Several times during the past weeks I’ve found myself in need of a particular tag for a Docker image on the Docker Hub. Upstream released their software and I wanted to deploy the container with the latest version. Of course you can keep reloading the Tags page to see if something new has shown up.

So I wrote a little tool called docker-tags. It keeps track of images you want to follow and when asked reports either:

  • the latest tag, layer and symbolic name
  • full report of all new tags since it last synced with the Hub

It can do this for either an image you specify by name, like jasperla/docker-yumrepo, or for all images it knows about.
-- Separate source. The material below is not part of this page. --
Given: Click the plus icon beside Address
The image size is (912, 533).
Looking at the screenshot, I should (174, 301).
Since the output is pure JSON it can be re-used as input for any other tool; for example to send a notification of any type. Hmm, seems like I’ve just come up with a project for another rainy day.

Demo

First we have to initialize the database. By default $PWD/docker-tags.db will be used, but this can be adjusted with the --db /path/to/db argument:

docker-tags initdb

Let’s follow the busybox image:

docker-tags follow busybox

So far, nothing special going on yet.

Now, let’s see what the latest tags are:

docker-tags latest busybox

Which returns a nice JSON hash:

{
  "busybox": {
    "image": "busybox",
    "layer": "964092b7",
    "tag": [
      "1",
      "1-uclibc",
      "1.24",
      "1.24-uclibc",
      "1.24.1",
      "1.24.1-uclibc",
      "uclibc"
    ]
  }
}

As you can see, the latest tag has many symbolic names, all referring to the same layer 964092b7.
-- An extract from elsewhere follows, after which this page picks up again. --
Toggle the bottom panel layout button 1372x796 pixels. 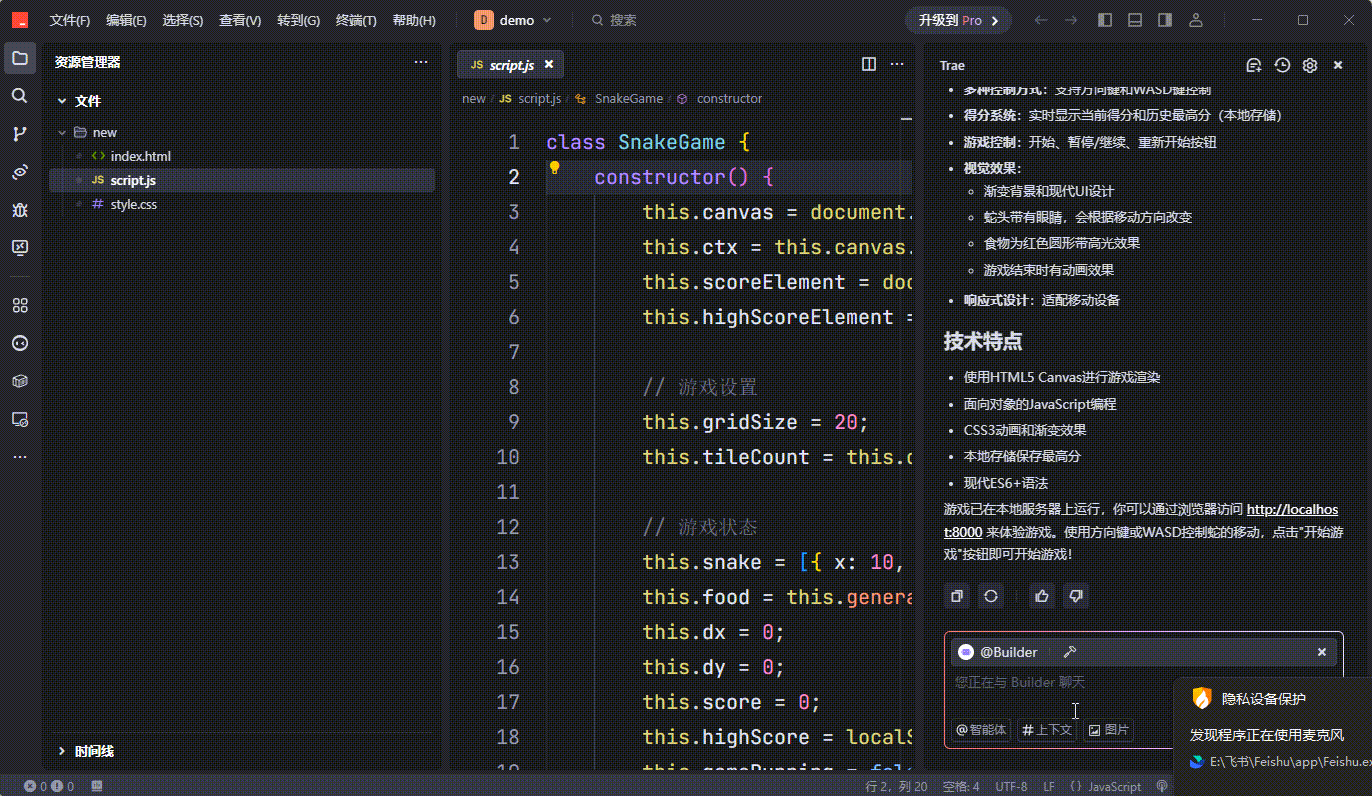(1135, 20)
If we now run report nothing will be printed, as there is nothing new to report:

$ docker-tags report
{
}
$

When a new latest is pushed to the busybox image, report will show the names and associated layer.

Conclusion

Since it’s published on RubyGems, it can be installed simply with:

gem install docker-tags

Please let me know of any issues or missing features you’re running into and report them on GitHub.